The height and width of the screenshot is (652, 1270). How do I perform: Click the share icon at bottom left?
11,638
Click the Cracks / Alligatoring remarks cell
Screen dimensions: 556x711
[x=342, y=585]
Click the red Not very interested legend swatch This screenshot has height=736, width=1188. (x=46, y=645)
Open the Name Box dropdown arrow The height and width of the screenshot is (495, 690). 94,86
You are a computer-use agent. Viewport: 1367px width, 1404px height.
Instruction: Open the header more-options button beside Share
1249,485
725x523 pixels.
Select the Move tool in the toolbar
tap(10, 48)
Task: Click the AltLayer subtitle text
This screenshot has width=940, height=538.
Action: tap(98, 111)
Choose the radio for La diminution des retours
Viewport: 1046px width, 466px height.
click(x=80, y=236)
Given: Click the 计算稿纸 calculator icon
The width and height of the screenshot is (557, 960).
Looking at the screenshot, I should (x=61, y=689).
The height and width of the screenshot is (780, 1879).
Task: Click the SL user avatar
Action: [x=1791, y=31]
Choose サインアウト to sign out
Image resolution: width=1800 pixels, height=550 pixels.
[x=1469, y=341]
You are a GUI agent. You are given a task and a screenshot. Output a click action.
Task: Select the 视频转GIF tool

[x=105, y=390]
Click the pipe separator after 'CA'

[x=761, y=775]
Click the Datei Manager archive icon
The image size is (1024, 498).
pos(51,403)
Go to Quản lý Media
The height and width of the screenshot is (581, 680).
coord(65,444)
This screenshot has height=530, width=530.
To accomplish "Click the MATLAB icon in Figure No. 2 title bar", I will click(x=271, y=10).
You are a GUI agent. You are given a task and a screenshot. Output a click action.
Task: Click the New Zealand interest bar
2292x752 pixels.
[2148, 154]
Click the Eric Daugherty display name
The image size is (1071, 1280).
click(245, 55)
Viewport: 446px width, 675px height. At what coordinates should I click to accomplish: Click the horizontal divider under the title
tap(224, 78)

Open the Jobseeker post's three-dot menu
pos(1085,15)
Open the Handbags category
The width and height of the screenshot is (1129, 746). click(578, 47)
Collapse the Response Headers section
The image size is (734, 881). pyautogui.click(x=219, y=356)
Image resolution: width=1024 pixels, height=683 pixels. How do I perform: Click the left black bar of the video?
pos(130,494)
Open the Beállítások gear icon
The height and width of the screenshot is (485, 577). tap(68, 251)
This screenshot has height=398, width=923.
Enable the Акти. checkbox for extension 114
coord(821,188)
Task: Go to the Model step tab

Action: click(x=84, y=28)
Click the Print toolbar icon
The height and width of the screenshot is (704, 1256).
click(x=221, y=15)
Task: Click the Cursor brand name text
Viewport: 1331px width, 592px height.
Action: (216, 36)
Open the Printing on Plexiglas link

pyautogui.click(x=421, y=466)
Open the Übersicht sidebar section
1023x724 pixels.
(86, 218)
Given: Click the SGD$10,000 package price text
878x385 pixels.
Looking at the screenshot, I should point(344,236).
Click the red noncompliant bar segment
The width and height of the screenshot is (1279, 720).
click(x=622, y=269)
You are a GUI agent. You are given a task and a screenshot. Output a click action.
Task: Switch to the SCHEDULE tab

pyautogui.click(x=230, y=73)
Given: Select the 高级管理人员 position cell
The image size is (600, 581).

+ + + + + + +

(WORK ORDER): If a line in the records includes the string "Choose", copy it.

(EXERCISE ANSWER):
Choose the radio for La diminution des retours
Choose サインアウト to sign out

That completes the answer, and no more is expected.